Recognizing the emergence of a multipolar world does not mean justifying every authoritarian regime as long as it presents itself as anti-Western. As underscored by Sandro Mezzadra and Brett Neilson, the new forms of globalization do not correspond to the simple scheme of the “decline of the West,” but represent rather a mesh-like recomposition of global capitalism. Imagining the world as either a patchwork of impulses devoid of orientation or as a simple dichotomy between the West and the rest of the world means losing sight of the field of forces in which capital is producing differences and forms of resistance at the same time. Questioning the structures of global power – be it China or the U.S. – means refusing simplified narratives or binary geopolitics. It also means rejecting the allure of authoritarian regimes.
Thus, it is possible to condemn the kidnapping of Maduro, understand the implications of American colonial impositions, and not be blind to the destructive aspects of the Venezuelan system of power – all the more so since there is a whole field of literature on the subject, adhering to the full standards of proof of the social sciences.
At the height of the Cold War, when the contraposition between “liberal West” and “socialist East” tended to occupy all the space of political thought, Theodor Adorno said that freedom begins when one stops having to choose between two lies.
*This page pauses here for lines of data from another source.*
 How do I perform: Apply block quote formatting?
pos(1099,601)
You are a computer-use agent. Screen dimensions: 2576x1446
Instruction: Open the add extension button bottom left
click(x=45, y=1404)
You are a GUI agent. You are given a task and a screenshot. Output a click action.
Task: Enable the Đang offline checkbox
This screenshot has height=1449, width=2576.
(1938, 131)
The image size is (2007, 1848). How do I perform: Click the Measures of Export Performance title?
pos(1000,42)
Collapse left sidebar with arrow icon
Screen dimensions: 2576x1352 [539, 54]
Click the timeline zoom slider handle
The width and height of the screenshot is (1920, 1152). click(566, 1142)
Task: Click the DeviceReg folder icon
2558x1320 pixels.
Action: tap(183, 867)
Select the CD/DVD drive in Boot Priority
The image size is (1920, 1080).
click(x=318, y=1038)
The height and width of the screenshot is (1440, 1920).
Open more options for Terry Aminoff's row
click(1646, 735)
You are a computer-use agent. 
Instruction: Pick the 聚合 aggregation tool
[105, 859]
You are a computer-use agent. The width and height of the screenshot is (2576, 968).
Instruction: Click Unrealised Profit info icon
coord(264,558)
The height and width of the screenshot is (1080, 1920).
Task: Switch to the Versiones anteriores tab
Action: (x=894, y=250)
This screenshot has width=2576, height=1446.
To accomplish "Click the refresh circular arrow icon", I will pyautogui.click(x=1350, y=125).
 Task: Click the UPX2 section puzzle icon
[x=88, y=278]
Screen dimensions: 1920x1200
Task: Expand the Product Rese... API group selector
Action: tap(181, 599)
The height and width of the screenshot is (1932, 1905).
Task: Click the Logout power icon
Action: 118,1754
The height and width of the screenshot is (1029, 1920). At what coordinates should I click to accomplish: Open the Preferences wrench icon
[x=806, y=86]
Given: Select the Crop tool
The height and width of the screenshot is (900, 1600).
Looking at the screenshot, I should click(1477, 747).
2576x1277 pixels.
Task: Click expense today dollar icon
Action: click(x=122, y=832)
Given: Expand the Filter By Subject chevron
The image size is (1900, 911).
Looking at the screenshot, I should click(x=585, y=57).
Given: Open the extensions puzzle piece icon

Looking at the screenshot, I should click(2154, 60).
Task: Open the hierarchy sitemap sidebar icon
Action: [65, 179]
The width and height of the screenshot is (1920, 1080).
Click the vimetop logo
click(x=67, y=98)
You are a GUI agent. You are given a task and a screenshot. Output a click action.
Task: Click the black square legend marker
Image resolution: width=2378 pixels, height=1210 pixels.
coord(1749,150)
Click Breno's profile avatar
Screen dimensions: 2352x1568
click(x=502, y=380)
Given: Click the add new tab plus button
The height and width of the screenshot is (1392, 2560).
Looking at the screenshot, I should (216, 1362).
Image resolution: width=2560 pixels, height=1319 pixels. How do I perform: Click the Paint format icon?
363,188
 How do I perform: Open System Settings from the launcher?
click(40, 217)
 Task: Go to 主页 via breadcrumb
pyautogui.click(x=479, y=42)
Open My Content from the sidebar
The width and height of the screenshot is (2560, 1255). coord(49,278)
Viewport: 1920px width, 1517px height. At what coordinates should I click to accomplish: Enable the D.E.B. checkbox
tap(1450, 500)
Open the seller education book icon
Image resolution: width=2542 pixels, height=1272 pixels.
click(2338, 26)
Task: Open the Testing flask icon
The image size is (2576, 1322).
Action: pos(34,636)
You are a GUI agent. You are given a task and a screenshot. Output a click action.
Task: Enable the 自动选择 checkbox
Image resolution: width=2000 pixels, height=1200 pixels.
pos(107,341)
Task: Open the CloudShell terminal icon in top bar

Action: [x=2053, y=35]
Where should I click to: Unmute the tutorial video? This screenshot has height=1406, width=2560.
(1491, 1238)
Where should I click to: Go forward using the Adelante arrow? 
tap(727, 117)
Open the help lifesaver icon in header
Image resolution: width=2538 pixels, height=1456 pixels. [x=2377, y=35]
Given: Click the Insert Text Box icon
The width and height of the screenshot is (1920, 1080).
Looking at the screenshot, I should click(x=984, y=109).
The idea that freedom should be understood not as the conquest of power, but as the capacity to not let oneself be reduced to the latter’s group logic, has disruptive implications in today’s multipolar and centrifugal world, dominated by new empires, propaganda and algorithms. Reality is a historical process, not a game of Risk.
Authoritarian regimes usually collapse because they wear out the narratives that once sustained their legitimacy, giving rise to opposition faster than they can tame or contain it. The regime of the Ayatollahs is going down this road at high speed. We owe the Iranian students much more than contemptuous judgments coming from afar.